**EXERCISE INSTRUCTIONS:** Within the listing below, locate all lines containing the word "computer". Copy each one.

[Start of section]

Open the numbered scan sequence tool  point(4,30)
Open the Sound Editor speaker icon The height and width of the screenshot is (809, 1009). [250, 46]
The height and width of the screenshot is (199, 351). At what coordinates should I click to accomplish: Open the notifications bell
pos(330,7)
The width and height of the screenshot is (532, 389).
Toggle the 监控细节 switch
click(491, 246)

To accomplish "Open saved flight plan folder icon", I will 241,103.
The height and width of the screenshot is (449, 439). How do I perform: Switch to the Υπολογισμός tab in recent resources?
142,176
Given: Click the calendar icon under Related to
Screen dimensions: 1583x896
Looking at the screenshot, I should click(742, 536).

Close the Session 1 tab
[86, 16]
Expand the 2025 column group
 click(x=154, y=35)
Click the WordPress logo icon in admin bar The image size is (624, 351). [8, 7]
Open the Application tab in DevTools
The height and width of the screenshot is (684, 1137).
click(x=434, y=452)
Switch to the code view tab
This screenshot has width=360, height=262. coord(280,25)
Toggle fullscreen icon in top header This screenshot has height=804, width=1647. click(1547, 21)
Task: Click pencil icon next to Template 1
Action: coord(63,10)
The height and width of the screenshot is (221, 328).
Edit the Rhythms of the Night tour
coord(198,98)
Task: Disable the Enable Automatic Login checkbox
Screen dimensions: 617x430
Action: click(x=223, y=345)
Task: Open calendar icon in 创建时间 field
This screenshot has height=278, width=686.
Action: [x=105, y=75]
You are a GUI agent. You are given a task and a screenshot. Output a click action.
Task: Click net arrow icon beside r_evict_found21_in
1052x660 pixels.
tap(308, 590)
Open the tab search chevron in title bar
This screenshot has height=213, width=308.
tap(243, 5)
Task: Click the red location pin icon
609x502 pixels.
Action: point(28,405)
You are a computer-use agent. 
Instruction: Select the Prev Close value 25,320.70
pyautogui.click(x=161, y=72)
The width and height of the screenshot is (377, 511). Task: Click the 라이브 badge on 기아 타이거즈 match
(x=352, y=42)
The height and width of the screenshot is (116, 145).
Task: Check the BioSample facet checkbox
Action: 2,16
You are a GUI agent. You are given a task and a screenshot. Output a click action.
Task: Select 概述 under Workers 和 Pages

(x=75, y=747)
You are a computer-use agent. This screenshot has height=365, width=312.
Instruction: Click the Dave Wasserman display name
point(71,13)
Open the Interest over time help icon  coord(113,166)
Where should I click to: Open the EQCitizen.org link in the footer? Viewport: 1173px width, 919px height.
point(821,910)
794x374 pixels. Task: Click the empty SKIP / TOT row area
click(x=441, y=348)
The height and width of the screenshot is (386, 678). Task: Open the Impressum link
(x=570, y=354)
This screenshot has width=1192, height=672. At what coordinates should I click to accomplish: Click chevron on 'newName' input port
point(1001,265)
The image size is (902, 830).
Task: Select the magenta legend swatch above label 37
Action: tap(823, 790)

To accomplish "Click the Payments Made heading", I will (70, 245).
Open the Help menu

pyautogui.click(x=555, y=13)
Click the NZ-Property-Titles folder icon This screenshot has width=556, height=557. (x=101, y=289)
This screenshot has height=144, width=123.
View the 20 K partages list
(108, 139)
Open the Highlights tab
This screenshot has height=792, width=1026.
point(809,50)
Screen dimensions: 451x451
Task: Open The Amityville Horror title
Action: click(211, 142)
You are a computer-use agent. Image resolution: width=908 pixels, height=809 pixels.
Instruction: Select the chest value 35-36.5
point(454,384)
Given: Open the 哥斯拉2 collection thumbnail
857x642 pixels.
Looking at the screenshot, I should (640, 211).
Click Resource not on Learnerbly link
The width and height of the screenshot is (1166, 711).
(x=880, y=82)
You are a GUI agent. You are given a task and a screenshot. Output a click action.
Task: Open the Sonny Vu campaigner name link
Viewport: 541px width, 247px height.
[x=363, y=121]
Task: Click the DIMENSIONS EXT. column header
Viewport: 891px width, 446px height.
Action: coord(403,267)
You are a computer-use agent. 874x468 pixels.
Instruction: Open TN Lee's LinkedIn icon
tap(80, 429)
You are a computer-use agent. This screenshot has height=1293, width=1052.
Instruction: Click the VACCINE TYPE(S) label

[End of section]

**EXERCISE SOLUTION:**
You are a computer-use agent. 
You are a computer-use agent. This screenshot has height=365, width=312.
You are a computer-use agent. Image resolution: width=908 pixels, height=809 pixels.
You are a computer-use agent. 874x468 pixels.
You are a computer-use agent. This screenshot has height=1293, width=1052.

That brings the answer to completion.